Poole recently decided to let his last cover crop grow throughout the year, rather than terminating it.

“We found that if we could have that diversity of root growth in soil, we could actually gain moisture. Almost like we are farming moisture. And obviously, that enhances the soil.”

In the future, Poole’s vision is for his land to be completely covered at all times. Currently his land is roughly two-thirds of that. He plans to have no fallow land within ten years.

“I can’t even imagine being a conventional farmer and looking to the future. I feel like those of us that have made the conversion have a future.”

He’s an evangelist who saved his own soil. Now he wants to help others save others’.

To learn about the Environmental Quality Incentives Program and how NRCS can help you install conservation practices on your land, including information on soil health and conservation assistance, contact your local USDA service center or learn how to get started with NRCS online.
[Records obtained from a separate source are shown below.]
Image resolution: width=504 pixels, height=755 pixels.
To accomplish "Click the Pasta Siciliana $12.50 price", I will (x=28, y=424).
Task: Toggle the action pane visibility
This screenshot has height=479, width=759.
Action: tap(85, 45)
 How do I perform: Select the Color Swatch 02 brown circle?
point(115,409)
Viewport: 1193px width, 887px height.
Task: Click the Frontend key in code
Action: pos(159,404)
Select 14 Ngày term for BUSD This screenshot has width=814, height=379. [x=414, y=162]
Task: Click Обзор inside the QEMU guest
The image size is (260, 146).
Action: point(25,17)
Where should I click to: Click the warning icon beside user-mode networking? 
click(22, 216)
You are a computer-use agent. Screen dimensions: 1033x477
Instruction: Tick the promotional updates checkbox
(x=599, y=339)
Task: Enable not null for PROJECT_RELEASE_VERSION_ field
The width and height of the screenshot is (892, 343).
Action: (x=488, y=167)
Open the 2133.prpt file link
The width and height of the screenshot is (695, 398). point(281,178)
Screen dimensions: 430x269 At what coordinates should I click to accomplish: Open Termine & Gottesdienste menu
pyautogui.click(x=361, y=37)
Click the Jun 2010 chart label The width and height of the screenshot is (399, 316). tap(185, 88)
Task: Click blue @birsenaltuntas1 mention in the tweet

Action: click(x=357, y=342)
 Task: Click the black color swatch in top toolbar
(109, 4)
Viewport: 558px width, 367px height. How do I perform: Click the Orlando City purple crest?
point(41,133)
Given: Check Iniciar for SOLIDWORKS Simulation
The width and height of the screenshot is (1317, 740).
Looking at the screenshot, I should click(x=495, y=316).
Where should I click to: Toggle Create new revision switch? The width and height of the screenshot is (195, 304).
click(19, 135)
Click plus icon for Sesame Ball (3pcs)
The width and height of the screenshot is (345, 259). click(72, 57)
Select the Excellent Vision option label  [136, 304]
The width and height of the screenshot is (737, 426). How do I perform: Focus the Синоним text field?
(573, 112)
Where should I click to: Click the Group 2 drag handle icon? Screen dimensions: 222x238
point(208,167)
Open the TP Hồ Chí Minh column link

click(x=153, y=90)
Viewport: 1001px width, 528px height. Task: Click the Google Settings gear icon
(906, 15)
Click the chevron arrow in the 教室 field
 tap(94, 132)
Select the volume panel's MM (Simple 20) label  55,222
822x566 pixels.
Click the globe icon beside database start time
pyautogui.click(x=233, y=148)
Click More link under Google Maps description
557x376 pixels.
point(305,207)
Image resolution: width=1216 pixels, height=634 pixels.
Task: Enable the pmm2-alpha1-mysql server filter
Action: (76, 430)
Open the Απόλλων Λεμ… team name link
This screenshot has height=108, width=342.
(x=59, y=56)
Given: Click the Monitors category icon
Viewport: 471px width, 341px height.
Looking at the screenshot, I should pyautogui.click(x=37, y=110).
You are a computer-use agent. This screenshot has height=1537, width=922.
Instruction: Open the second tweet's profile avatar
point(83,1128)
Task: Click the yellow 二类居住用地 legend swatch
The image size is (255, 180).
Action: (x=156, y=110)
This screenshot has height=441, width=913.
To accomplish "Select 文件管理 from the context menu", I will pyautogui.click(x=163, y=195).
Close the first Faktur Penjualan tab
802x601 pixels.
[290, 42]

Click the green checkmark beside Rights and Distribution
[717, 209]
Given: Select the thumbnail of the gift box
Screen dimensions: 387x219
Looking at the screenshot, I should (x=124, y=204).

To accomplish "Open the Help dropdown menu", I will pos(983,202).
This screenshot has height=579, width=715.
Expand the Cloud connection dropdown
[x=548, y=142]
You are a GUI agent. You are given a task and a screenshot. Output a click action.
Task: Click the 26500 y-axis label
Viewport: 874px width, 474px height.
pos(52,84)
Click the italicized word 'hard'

Douglas Poole kneeling in front of his tractor

Poole needed to find a system more efficient than conventional farming for his crops to flourish. He decided no-till was the way to go. Photo: Jennifer Cole.

5 Responses to “Accountant to Farmer: Finding Moisture in Dry Soil Conditions”

  1. james cook says:

    That is a great story! “Almost like we are farming moisture.” That is the takeaway for NRCS and agriculture. Not farming crops–farming the SOIL!

  2. John Molohon says:

    Hey Douglas congratulations! Think our years together often. Enjoyed working with you.

  3. karl says:

    what is the best way to build the soil from land that has never been farmed and still covered with 4″ tall sage brush.

  4. Ben [USDA Moderator] says:

    @karl – soil creation takes hundreds of years. Keeping the soil covered and using no-till farming methods is the best way to build healthy soils. Sage brush can provide critical habitat for many species of locally or regionally threatened wildlife. Contact your local NRCS office for further assistance on available conservation programs and suggested land use.

  5. John says:

    Great article. Karl, Several ranchers are working on just that question here in eastern and south central Montana. We do not believe it takes hundreds of years to build soil. Only if you look at the erosion of rock by water and wind. When we attend to the biology in the soil and work to increase and bring balance to it, that possibility changes everything. Lots of experimentation and research about other parts of the world addressing the same issues. Biology seems to be the key!